◆ Problem to solve ◆
Convert the records below, starting with the line that contains "Click the Amount" and going on through the line that contains "Action: click(273, 82)", into a numbered list with blank lines left out.

[start Data section]

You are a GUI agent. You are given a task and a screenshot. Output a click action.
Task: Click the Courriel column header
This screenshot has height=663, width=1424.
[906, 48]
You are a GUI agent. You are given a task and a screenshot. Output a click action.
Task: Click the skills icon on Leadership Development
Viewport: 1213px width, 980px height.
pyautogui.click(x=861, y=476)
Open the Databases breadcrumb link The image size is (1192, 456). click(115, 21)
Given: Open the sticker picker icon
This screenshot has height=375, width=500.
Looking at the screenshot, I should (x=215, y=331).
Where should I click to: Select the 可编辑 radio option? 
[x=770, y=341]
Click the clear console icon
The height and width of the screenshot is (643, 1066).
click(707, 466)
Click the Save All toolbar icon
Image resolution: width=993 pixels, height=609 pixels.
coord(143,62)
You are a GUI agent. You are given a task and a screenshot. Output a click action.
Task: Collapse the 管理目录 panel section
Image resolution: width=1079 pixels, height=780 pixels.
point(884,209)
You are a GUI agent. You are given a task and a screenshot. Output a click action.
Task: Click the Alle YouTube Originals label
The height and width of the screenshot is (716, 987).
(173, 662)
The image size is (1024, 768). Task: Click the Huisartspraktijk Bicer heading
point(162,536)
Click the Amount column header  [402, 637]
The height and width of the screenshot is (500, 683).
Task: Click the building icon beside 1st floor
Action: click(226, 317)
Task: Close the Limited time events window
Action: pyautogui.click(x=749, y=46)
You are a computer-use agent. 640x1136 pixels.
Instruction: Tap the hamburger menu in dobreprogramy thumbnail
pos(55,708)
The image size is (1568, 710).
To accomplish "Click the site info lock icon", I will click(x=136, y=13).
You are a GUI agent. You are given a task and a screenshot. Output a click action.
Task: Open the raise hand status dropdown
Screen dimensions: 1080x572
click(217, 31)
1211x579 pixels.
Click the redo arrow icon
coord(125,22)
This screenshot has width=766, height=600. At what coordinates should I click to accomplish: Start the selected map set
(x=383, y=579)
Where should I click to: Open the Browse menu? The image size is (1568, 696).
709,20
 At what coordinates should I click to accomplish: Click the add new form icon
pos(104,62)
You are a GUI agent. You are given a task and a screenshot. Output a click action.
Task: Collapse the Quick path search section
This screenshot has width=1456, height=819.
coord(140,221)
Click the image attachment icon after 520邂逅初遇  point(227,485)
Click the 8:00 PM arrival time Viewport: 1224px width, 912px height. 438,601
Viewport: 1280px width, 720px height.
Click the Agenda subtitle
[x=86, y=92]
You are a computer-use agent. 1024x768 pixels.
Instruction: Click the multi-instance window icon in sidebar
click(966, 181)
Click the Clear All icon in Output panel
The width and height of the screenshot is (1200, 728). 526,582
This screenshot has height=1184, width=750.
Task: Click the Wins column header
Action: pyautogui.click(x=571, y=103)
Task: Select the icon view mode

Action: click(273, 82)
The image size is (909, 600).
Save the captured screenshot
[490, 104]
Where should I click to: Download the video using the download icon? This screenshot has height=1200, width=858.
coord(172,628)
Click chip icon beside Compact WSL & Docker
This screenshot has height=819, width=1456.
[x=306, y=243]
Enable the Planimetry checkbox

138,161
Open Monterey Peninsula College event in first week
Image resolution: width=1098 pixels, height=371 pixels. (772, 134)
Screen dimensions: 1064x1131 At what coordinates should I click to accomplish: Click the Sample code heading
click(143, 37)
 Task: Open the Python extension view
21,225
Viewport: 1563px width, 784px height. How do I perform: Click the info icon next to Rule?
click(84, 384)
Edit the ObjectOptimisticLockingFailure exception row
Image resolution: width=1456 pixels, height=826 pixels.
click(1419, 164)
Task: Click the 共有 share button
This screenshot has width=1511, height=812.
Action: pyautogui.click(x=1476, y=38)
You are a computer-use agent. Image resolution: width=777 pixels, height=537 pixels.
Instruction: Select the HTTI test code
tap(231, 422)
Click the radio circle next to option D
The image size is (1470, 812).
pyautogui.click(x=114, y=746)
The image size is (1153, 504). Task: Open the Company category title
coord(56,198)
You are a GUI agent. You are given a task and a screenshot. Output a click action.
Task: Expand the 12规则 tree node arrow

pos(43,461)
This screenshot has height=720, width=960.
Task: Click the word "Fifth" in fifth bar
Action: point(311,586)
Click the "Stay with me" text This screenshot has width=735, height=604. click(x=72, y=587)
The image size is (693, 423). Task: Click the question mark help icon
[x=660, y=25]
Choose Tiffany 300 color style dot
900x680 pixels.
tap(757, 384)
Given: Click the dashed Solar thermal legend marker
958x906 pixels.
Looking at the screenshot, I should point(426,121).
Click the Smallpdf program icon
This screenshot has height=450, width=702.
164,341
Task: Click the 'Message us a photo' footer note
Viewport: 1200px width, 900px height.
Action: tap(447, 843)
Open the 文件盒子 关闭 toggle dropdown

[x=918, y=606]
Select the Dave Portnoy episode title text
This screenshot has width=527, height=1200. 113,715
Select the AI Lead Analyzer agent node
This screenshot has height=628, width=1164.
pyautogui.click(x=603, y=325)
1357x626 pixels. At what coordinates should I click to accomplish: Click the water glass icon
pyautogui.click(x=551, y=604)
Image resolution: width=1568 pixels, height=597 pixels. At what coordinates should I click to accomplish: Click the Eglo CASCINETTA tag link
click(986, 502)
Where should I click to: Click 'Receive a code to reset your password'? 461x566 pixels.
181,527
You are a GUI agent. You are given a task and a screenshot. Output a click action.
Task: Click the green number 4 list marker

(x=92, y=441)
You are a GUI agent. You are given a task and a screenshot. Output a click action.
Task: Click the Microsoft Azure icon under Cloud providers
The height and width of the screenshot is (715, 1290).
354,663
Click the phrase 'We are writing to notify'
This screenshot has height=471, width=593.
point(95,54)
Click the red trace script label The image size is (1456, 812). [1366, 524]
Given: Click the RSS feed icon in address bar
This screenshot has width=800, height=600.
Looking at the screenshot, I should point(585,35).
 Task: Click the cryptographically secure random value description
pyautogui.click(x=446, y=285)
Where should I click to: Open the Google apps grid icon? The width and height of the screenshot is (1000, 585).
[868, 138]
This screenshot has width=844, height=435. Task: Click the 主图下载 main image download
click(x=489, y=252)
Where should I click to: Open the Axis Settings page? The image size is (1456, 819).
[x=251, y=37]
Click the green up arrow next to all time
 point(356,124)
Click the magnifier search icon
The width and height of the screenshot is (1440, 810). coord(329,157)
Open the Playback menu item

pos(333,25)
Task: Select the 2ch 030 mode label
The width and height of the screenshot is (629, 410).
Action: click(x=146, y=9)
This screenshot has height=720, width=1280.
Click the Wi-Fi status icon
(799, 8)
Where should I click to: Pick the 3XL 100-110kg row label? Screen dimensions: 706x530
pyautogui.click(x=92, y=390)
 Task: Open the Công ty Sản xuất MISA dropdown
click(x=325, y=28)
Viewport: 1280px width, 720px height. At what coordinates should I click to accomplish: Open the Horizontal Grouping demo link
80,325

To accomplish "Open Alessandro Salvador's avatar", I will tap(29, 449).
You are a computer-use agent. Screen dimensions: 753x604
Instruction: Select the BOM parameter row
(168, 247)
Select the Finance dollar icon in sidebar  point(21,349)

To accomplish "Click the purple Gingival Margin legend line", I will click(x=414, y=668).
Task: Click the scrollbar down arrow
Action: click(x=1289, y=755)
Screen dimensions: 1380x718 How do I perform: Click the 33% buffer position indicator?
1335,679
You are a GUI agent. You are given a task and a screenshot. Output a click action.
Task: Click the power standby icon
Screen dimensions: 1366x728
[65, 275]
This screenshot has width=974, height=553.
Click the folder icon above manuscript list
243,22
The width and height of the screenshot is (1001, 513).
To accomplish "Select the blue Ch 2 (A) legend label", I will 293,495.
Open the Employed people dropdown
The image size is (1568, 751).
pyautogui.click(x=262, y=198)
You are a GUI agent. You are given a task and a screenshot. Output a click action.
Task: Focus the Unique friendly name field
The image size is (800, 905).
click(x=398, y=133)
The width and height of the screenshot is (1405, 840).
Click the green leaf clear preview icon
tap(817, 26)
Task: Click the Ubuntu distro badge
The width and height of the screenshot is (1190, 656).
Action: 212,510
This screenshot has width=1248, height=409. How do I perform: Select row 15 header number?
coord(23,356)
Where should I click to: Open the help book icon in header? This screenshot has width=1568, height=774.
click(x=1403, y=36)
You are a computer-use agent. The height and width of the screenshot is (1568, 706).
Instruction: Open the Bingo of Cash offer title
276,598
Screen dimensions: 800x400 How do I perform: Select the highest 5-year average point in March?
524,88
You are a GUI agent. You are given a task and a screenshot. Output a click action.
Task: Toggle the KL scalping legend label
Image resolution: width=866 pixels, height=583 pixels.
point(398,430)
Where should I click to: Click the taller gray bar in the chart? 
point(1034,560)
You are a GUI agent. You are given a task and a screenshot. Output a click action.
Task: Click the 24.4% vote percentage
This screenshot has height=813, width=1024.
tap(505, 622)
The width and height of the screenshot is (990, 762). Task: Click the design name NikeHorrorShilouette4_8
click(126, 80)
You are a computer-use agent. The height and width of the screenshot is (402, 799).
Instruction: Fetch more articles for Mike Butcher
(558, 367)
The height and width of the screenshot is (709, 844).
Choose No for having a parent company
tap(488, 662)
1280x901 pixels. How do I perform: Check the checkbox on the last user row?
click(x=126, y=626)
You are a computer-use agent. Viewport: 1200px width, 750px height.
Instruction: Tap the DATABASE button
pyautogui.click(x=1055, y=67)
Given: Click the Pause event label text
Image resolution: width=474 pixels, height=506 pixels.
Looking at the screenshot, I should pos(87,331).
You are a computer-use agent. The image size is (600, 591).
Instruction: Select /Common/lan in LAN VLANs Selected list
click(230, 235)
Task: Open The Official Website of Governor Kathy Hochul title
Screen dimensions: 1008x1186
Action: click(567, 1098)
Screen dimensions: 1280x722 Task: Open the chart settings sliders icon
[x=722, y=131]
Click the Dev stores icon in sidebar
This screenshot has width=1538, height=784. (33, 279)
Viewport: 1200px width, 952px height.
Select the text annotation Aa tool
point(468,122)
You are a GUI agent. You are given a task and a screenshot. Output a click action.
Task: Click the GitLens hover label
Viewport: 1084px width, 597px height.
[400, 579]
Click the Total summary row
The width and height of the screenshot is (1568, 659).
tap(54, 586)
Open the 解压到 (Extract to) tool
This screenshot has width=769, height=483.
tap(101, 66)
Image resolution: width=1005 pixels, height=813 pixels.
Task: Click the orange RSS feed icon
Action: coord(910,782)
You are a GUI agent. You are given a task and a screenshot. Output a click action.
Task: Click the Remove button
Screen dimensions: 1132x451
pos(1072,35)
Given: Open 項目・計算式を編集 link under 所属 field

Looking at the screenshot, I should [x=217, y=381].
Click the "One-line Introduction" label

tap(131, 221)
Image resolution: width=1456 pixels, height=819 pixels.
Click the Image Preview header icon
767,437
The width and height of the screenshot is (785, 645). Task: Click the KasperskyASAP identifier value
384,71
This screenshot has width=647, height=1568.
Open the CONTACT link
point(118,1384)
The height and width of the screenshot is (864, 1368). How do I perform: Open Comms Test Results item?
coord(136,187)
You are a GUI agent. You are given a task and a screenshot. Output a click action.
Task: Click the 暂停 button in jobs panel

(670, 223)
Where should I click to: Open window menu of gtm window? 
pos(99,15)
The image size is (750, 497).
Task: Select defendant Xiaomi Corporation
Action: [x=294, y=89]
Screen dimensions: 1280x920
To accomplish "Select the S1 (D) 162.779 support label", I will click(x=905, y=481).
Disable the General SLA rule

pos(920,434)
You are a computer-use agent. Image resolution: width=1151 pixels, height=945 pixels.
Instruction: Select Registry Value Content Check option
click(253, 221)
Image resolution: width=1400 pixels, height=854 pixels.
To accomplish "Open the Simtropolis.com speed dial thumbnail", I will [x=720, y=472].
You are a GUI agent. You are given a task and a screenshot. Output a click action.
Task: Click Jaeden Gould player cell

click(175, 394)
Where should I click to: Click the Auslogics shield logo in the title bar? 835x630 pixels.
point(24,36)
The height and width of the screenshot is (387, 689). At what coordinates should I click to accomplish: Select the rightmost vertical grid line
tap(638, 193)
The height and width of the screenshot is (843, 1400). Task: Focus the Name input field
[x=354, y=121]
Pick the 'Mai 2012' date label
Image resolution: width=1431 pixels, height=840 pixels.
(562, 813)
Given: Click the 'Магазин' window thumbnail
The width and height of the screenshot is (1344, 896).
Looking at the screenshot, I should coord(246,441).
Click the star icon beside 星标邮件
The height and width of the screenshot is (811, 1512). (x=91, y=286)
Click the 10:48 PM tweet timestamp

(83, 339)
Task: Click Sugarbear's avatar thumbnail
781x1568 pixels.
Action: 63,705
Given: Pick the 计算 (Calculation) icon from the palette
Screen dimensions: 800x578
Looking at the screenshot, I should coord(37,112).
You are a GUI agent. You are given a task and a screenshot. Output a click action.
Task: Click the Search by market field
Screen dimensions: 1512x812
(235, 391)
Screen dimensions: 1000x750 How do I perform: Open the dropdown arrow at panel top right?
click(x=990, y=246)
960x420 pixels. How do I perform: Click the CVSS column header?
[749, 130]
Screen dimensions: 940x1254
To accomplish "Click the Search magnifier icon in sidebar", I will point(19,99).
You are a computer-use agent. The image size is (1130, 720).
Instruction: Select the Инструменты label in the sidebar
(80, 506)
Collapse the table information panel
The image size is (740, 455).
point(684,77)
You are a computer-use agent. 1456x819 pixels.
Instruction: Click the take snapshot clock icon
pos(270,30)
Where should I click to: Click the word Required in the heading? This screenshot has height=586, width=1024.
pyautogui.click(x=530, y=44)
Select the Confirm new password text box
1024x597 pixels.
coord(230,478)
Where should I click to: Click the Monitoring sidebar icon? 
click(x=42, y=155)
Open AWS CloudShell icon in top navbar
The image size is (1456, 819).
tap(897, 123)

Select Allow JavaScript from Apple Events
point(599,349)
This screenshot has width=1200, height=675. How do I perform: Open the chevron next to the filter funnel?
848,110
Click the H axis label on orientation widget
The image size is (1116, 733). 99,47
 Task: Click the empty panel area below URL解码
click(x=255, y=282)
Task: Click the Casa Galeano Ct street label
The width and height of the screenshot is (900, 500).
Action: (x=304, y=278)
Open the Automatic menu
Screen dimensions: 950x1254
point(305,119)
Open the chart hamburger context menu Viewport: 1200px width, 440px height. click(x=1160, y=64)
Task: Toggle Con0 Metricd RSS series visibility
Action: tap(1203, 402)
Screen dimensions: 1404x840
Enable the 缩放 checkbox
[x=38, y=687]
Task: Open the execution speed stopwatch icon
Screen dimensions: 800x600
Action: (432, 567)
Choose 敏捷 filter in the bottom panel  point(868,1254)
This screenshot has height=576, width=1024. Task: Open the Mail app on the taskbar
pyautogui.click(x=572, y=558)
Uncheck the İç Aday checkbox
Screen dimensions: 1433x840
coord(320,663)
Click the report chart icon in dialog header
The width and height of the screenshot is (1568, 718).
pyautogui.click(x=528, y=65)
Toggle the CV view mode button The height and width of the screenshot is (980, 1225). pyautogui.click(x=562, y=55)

[end Data section]

◆ Response to the exercise ◆
1. Click the Amount column header  [402, 637]
2. The height and width of the screenshot is (500, 683).
3. Task: Click the building icon beside 1st floor
4. Action: click(226, 317)
5. Task: Close the Limited time events window
6. Action: pyautogui.click(x=749, y=46)
7. You are a computer-use agent. 640x1136 pixels.
8. Instruction: Tap the hamburger menu in dobreprogramy thumbnail
9. pos(55,708)
10. The image size is (1568, 710).
11. To accomplish "Click the site info lock icon", I will click(x=136, y=13).
12. You are a GUI agent. You are given a task and a screenshot. Output a click action.
13. Task: Open the raise hand status dropdown
14. Screen dimensions: 1080x572
15. click(217, 31)
16. 1211x579 pixels.
17. Click the redo arrow icon
18. coord(125,22)
19. This screenshot has width=766, height=600. At what coordinates should I click to accomplish: Start the selected map set
20. (x=383, y=579)
21. Where should I click to: Open the Browse menu? The image size is (1568, 696).
22. 709,20
23.  At what coordinates should I click to accomplish: Click the add new form icon
24. pos(104,62)
25. You are a GUI agent. You are given a task and a screenshot. Output a click action.
26. Task: Collapse the Quick path search section
27. This screenshot has width=1456, height=819.
28. coord(140,221)
29. Click the image attachment icon after 520邂逅初遇  point(227,485)
30. Click the 8:00 PM arrival time Viewport: 1224px width, 912px height. 438,601
31. Viewport: 1280px width, 720px height.
32. Click the Agenda subtitle
33. [x=86, y=92]
34. You are a computer-use agent. 1024x768 pixels.
35. Instruction: Click the multi-instance window icon in sidebar
36. click(966, 181)
37. Click the Clear All icon in Output panel
38. The width and height of the screenshot is (1200, 728). 526,582
39. This screenshot has height=1184, width=750.
40. Task: Click the Wins column header
41. Action: pyautogui.click(x=571, y=103)
42. Task: Select the icon view mode
43. Action: click(273, 82)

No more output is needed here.